Está a punto de conseguirlo, ha logrado hincar una rodilla en el suelo cuando T cambia de opinión respecto al remate previsto y dispara un golpe de talón que alcanza el pómulo del semigenuflexo. Eso le rompe directamente el hueso esfenoides, pero es la palanca que ejerce el propio cuerpo al caer en una posición inverosímil el que le disloca la cabeza del fémur. Se ha oído un «Oh» profundo en el momento de la patada, pero ahora sólo se distinguen unos estertores quejumbrosos, algo que recuerda el duermevela inquieto de un recién operado.

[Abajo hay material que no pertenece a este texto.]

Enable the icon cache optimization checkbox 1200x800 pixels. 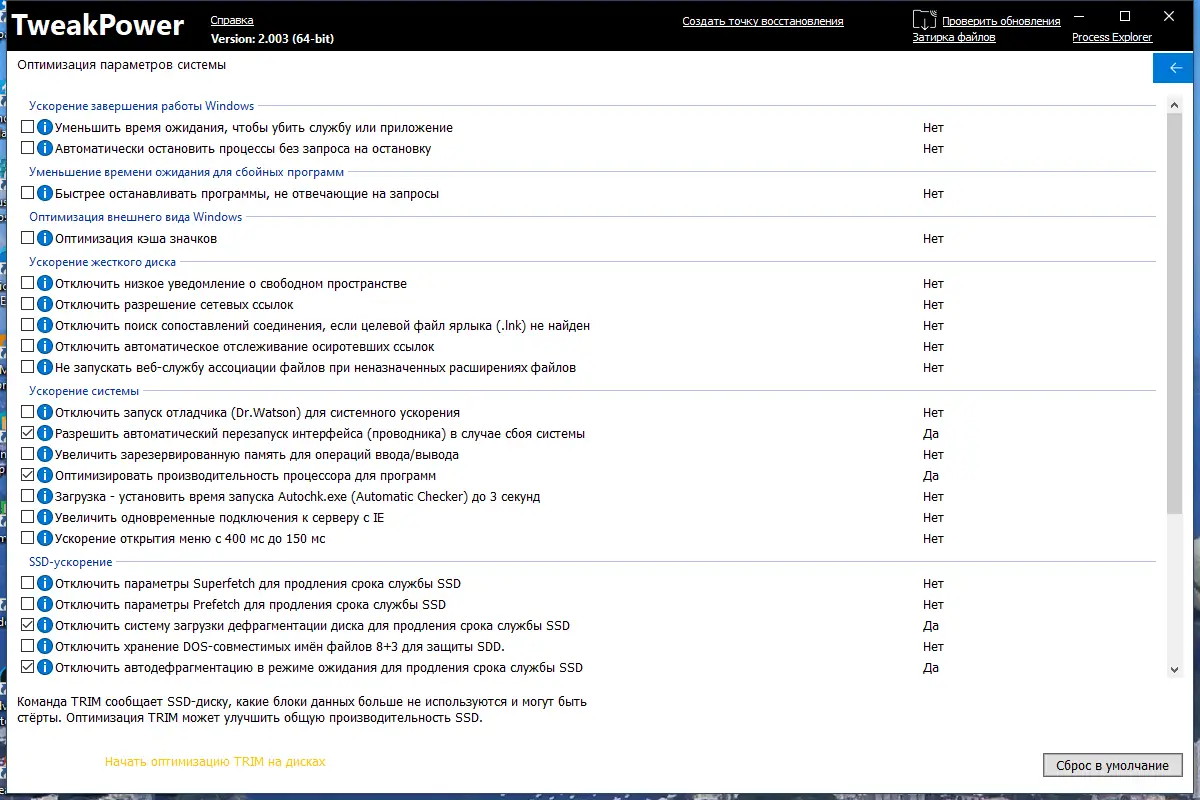tap(28, 239)
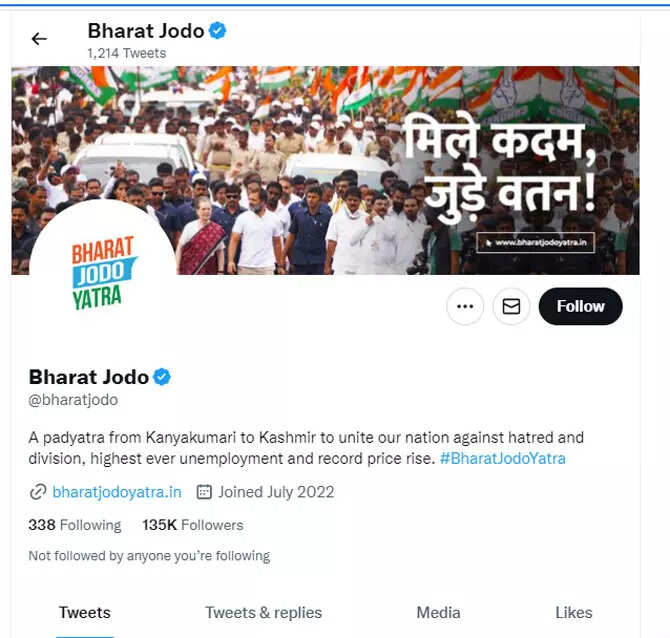The image size is (670, 638).
Task: Switch to Tweets & replies tab
Action: click(x=263, y=613)
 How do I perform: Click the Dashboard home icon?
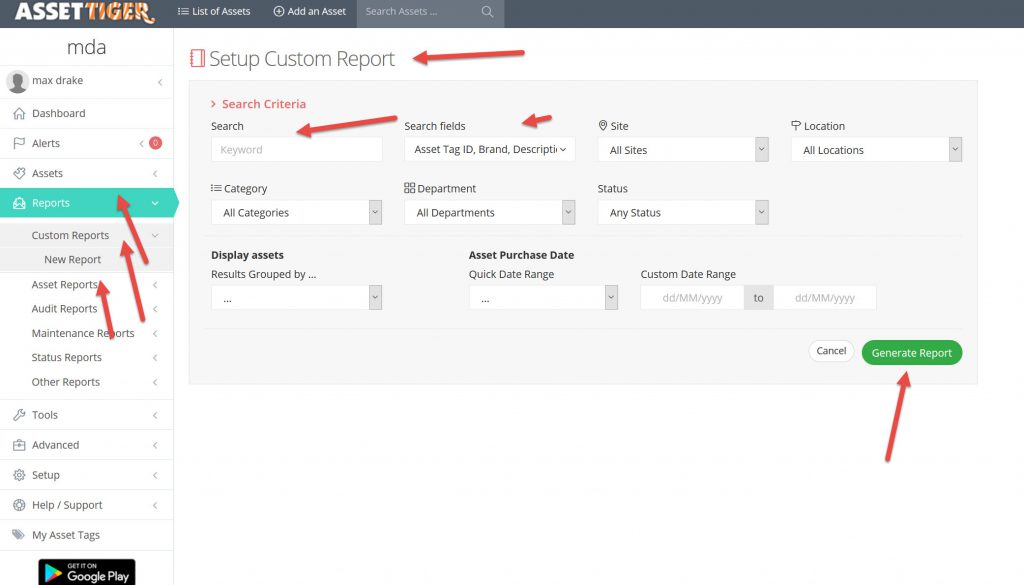[19, 114]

T no ha llegado a entrar en calor, pero la sensación de prurito satisfecho lo mueve a respirar ampliamente. Se compone un poco la camisa y mira la sudadera a la luz de una farola. Parece de su talla. Tiene estampadas las iniciales NY en el pecho, en azul. No le gusta mucho eso, pero a caballo regalado… La calle permanece entretanto tranquila, aunque en cualquier momento puede embocarla alguien desde alguna de las avenidas, de hecho se distingue un transeúnte acercándose por la acera del Empire State, así que hay que ir pensando en alejarse. Nota un conato de excitación sexual, un impulso que tenía adormecido desde hacía días, quizá semanas. Considera si vale la pena volver atrás hasta la puerta del bar y pedirle a alguna de las prostitutas que lo acompañe al hotel. Pero son casi las cinco, y mirando su recién adquirida sudadera colgando de su mano, vuelve a acordarse de que por la mañana tiene una cita galante.